Море продолжало безумствовать, и корабли крестоносцев накрепко застряли в мессинской гавани. На четвертый день после победы над мессинцами Ричард узнал о новом предстоящем ожидании. Да еще каком! Его мать Элеонора, поправив свое здоровье в женской обители Фонтевро, решила во что бы то ни стало повидать своего сыночка до его отправления в Святую Землю. Гонец, привезший сие известие, сообщил, что она уже находится в Монте-Кассинской обители. По пути в Мессину она обязательно останавливается во всех святых местах и подолгу молится там о ниспослании Ричарду великих побед.
— Боже правый! — качал головой Ричард. — Она? Молится? Хотелось бы хотя бы раз в жизни это увидеть!
— Милый жених! — вдруг обратилась к нему с просьбой Беренгария. — Отпустите меня от себя. Я хочу отправиться навстречу вашей матушке и вместе с ней помолиться о вас везде, где она останавливается для молитв.

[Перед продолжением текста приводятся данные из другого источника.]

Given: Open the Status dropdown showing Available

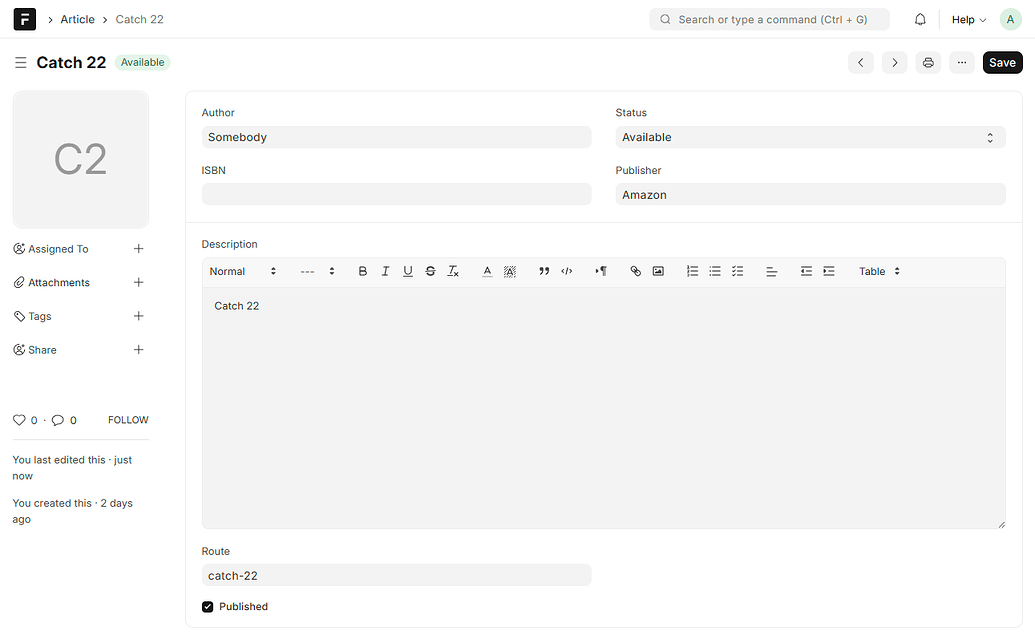Looking at the screenshot, I should [810, 137].
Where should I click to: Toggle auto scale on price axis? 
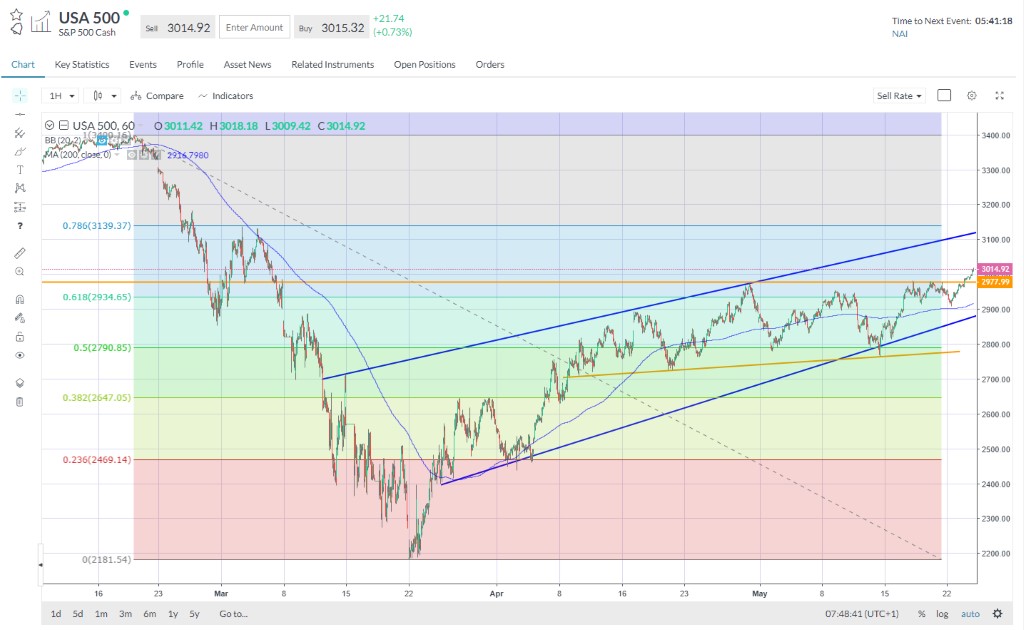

Ричард был удивлен такой просьбе, но в то же время ему стало приятно — после всего, что он рассказал Беренгарии о матери, невеста не стала питать отвращения к будущей свекрови.
— Я буду скучать без моей Беранжеры, — ответил он.
— Но ведь всего через несколько дней я вернусь сюда вместе с вдовствующей королевой.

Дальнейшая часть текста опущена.